(GOAL OF THE EXERCISE): When the line containing "[Potvrzeno: Samsung Galaxy" appears in the listing below, set it down along with each later line through the end, exactly as written, and nothing before it.

(MATERIAL FOR THIS EXERCISE):
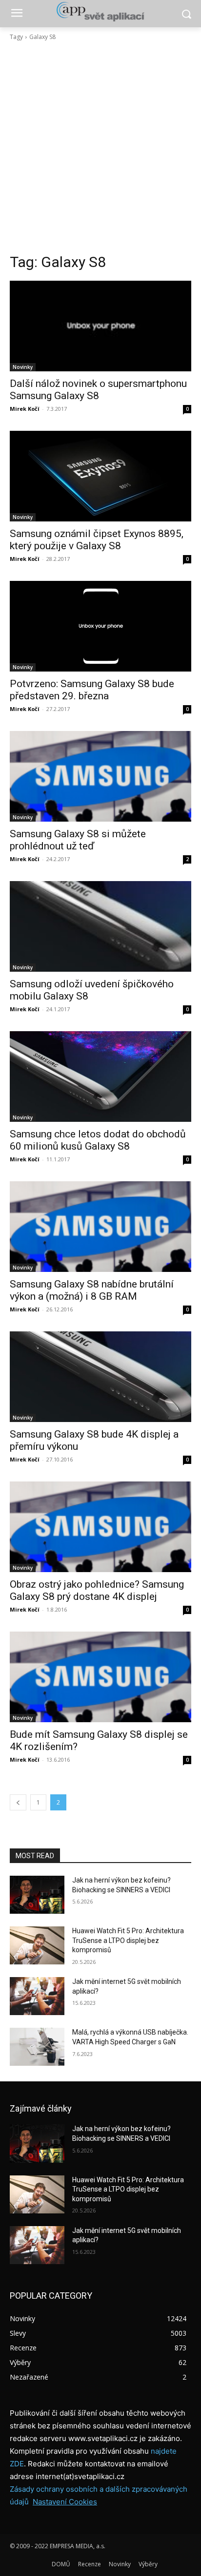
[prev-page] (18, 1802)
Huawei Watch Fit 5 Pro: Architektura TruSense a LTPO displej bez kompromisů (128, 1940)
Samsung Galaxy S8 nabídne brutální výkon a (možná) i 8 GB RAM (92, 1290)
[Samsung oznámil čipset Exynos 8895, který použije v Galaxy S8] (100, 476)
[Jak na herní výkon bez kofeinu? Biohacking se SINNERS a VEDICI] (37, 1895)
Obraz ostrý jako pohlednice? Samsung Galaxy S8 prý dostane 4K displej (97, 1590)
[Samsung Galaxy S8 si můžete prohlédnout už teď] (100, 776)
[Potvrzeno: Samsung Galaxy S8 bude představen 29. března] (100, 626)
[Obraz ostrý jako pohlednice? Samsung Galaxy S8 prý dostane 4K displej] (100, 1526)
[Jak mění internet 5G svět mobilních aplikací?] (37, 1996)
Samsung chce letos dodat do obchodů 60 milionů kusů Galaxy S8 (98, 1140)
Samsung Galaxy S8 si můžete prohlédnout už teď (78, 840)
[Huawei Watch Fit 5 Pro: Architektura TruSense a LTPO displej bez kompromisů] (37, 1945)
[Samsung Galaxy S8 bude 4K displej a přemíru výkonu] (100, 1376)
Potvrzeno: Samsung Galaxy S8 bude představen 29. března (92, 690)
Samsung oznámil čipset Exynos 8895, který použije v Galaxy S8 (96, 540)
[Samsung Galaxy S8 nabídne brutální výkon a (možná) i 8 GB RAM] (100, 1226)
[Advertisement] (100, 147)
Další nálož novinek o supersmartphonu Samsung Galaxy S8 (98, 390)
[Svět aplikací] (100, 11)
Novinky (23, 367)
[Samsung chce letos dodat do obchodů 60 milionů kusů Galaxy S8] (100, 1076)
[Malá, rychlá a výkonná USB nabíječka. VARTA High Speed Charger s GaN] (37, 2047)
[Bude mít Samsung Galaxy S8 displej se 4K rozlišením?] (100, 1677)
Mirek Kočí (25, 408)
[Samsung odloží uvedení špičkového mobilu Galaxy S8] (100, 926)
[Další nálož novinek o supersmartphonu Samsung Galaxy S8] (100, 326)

(OUTPUT BELOW):
[Potvrzeno: Samsung Galaxy S8 bude představen 29. března] (100, 626)
[Obraz ostrý jako pohlednice? Samsung Galaxy S8 prý dostane 4K displej] (100, 1526)
[Jak mění internet 5G svět mobilních aplikací?] (37, 1996)
Samsung chce letos dodat do obchodů 60 milionů kusů Galaxy S8 (98, 1140)
Samsung Galaxy S8 si můžete prohlédnout už teď (78, 840)
[Huawei Watch Fit 5 Pro: Architektura TruSense a LTPO displej bez kompromisů] (37, 1945)
[Samsung Galaxy S8 bude 4K displej a přemíru výkonu] (100, 1376)
Potvrzeno: Samsung Galaxy S8 bude představen 29. března (92, 690)
Samsung oznámil čipset Exynos 8895, který použije v Galaxy S8 (96, 540)
[Samsung Galaxy S8 nabídne brutální výkon a (možná) i 8 GB RAM] (100, 1226)
[Advertisement] (100, 147)
Další nálož novinek o supersmartphonu Samsung Galaxy S8 (98, 390)
[Svět aplikací] (100, 11)
Novinky (23, 367)
[Samsung chce letos dodat do obchodů 60 milionů kusů Galaxy S8] (100, 1076)
[Malá, rychlá a výkonná USB nabíječka. VARTA High Speed Charger s GaN] (37, 2047)
[Bude mít Samsung Galaxy S8 displej se 4K rozlišením?] (100, 1677)
Mirek Kočí (25, 408)
[Samsung odloží uvedení špičkového mobilu Galaxy S8] (100, 926)
[Další nálož novinek o supersmartphonu Samsung Galaxy S8] (100, 326)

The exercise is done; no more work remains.